The suffragettes knew exactly what they were doing. They refused to pay fines, knowing the next step was prison. They went on hunger strike, sure that force feeding would follow. They were not aiming to give the government’s conscience a gentle prod because that had not worked. They were launching an assault on the might of the British state with the aim of shaming it into action and draining it of resources.
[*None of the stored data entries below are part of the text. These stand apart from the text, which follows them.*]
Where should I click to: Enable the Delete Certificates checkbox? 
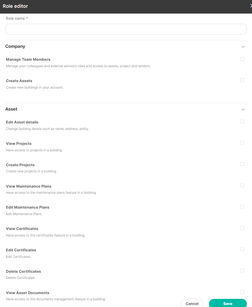click(x=242, y=271)
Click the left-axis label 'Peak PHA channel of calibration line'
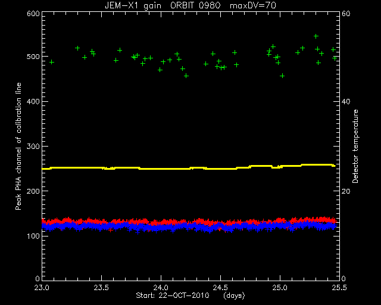 click(x=18, y=146)
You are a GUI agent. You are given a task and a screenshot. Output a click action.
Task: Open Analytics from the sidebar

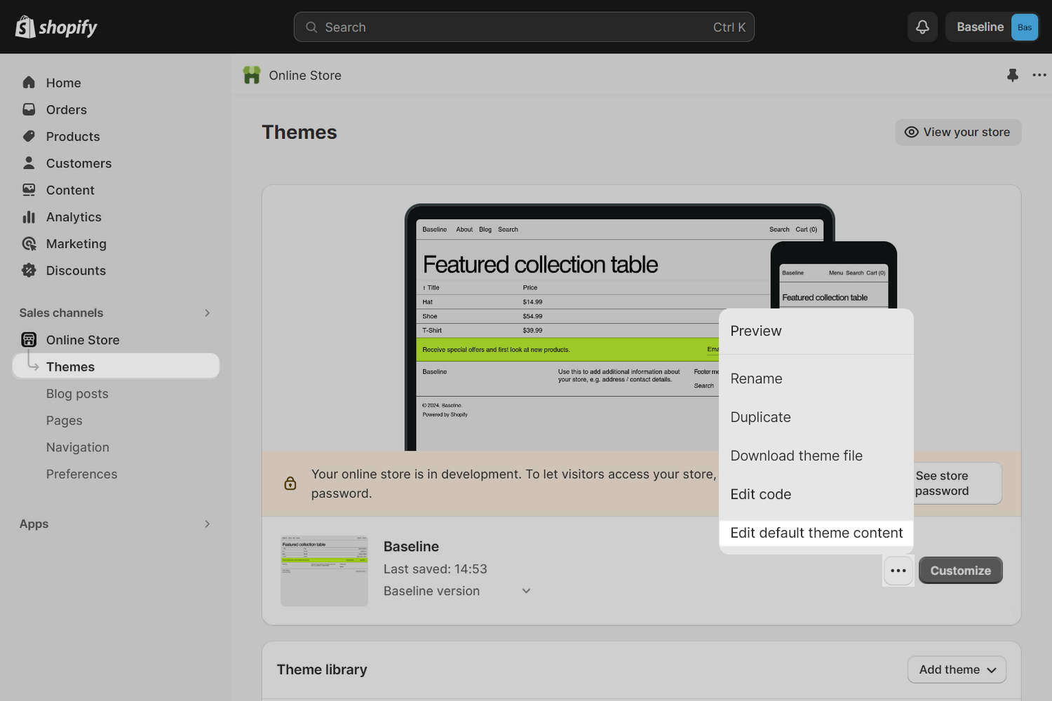(29, 217)
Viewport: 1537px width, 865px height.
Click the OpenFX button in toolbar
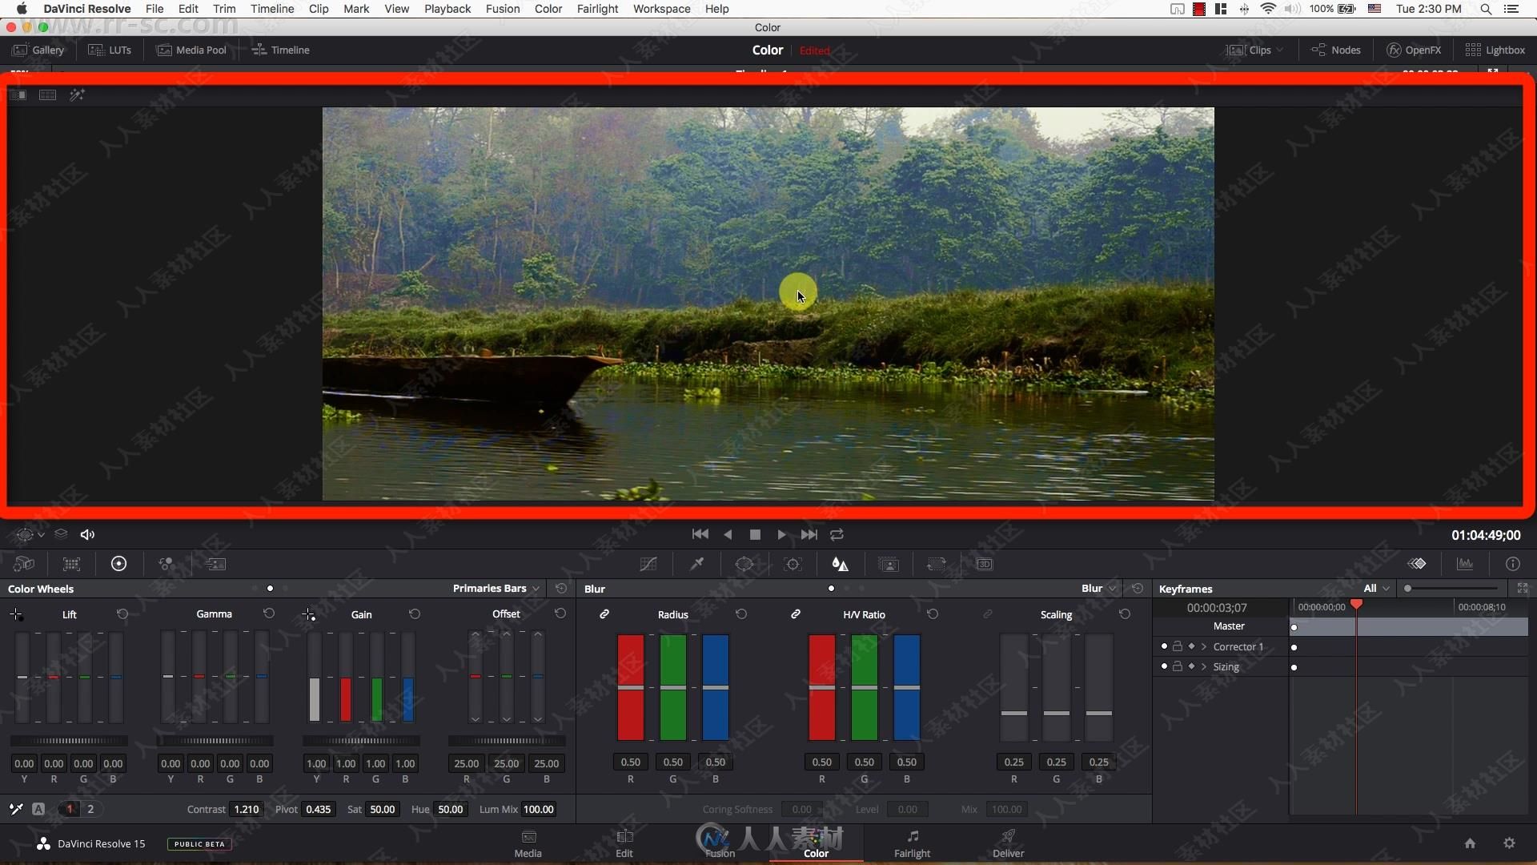coord(1415,50)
For all the celebrations of this week, remember, it would be another ten years before all women got the vote on the same footing as men. The suffragists had officially begun their fight in 1897, the suffragettes in 1903. For many years before that women had been asking for the vote and being ridiculed and ignored. If not for the suffragettes breaking windows and laws, does anyone believe the government of the day would have acted? Certainly, women entering the workplace in their millions during the First World War was a crucial factor in securing the vote, but it was not the sole decider. Business was as quick to boot women out of jobs come 1918 as they had been to recruit them.

What the suffragettes knowingly sacrificed makes their bravery even more commendable. Their deeds should not be sanitised or swept under the carpet of a general pardon. That not only insults their memory, it diminishes their suffering and achievement. Women of today need to know how hard won this victory was, if only to bring home what it takes to make real change happen.

As for handing out pardons as a way for our generation to apologise to the suffragettes for the treatment they received, forget it. That is letting the state off too easily. Let the record stand, let the shame reside where it should. The suffragettes knew their enemies. They would not want their forgiveness.